Presente anche una delegazione dell'associazione Partigiani Osoppo (Apo) che si è recata sulla tomba di Franco Celledoni, «Atteone», patriota della Brigata Osoppo, ucciso al Bosco Romagno, dove è stata posta una corona d'alloro. A seguire in piazza Primo Maggio l'alza bandiera, l'onore ai caduti e la deposizione di una corona di alloro con gli interventi del sindaco di Faedis e del presidente dell'Apo, Roberto Volpetti. Diversi gli interventi che si sono succeduti all'interno della chiesa di Canebola per commemorare le vittime: dal presidente della Federazione italiana volontari della Libertà Francesco Tessarolo alla parlamentare dem, Debora Serracchiani ai rappresentati del Comune di Boves, località del cuneese che fu teatro nel '43 della prima strage compiuta in Italia dai nazisti, a quello di Paola Del Din Medaglia d'oro al valor militare.
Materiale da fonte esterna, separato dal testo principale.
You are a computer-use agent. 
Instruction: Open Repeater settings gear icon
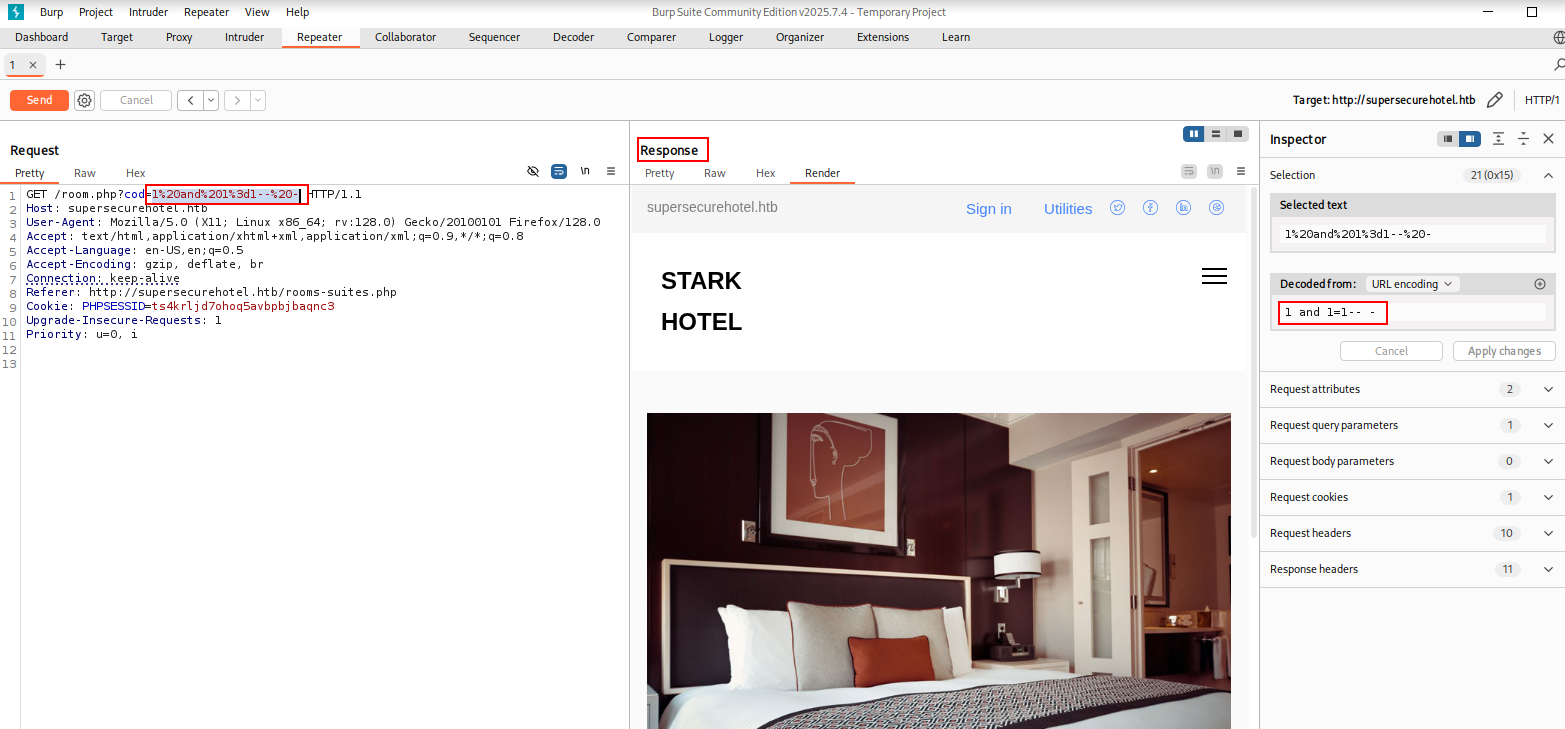click(x=85, y=100)
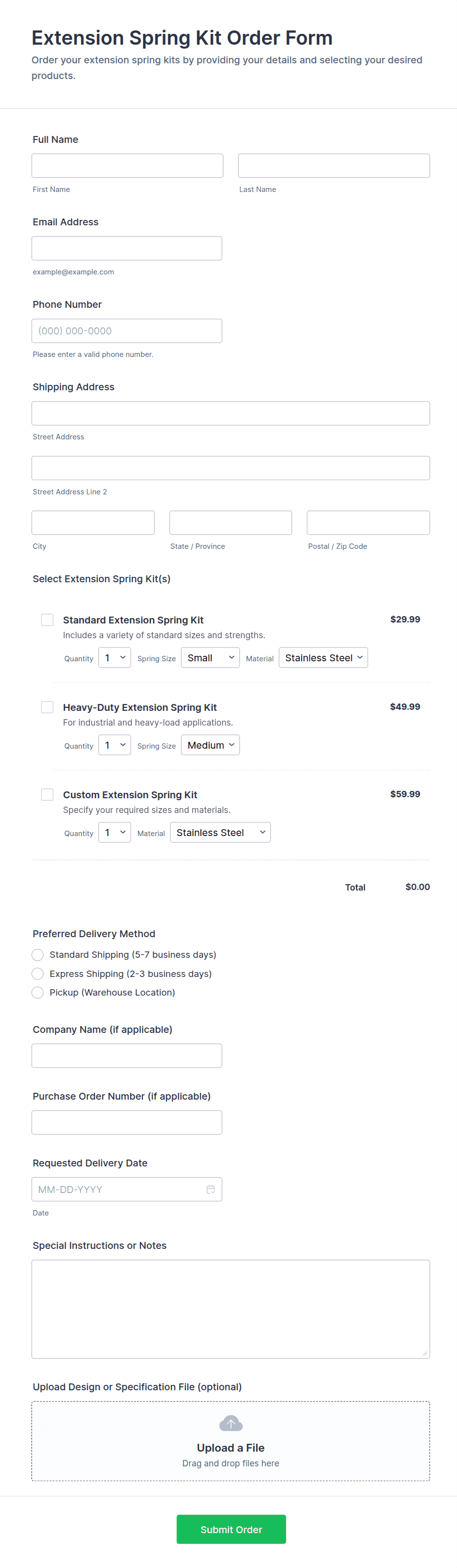Open Standard kit Material dropdown
Image resolution: width=457 pixels, height=1568 pixels.
[x=323, y=657]
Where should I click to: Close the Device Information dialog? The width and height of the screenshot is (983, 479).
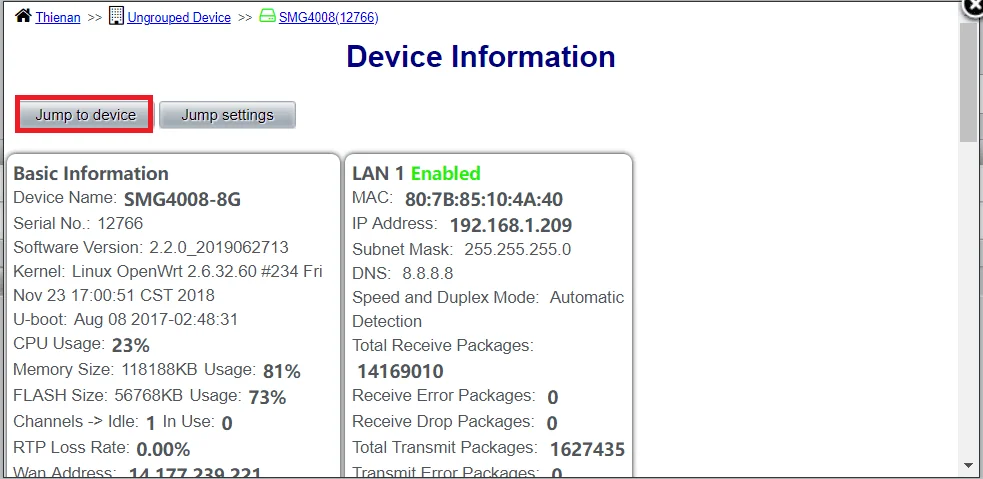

«L'eccidio di Porzus, nel quale furono trucidati diciassette partigiani della Osoppo colpevoli di non essere comunisti e di combattere per un'Italia libera e democratica, dev'essere conosciuto, ricordato e commemorato senza ambiguità, cautele o tentennamenti di sorta». A dirlo è il sindaco di Udine, Pietro Fontanini, intervenendo alle commemorazioni dell'eccidio di Porzus.
«Perché la verità - ha proseguito Fontanini, secondo quanto riferisce una nota - è che, durante quelle tragiche fasi della guerra di liberazione, c'era chi combatteva per l'instaurazione di un ordinamento liberale, fondato sulla rappresentanza politica e sullo stato di diritto, e chi invece lottava per l'instaurazione della dittatura comunista».
«Per fortuna, negli ultimi anni questa fondamentale distinzione è stata recepita dalla storiografia e dalla politica, contribuendo a restituire ai martiri di questo ignobile gesto la giustizia che meritano e per troppo tempo hanno aspettato», ha concluso il primo cittadino.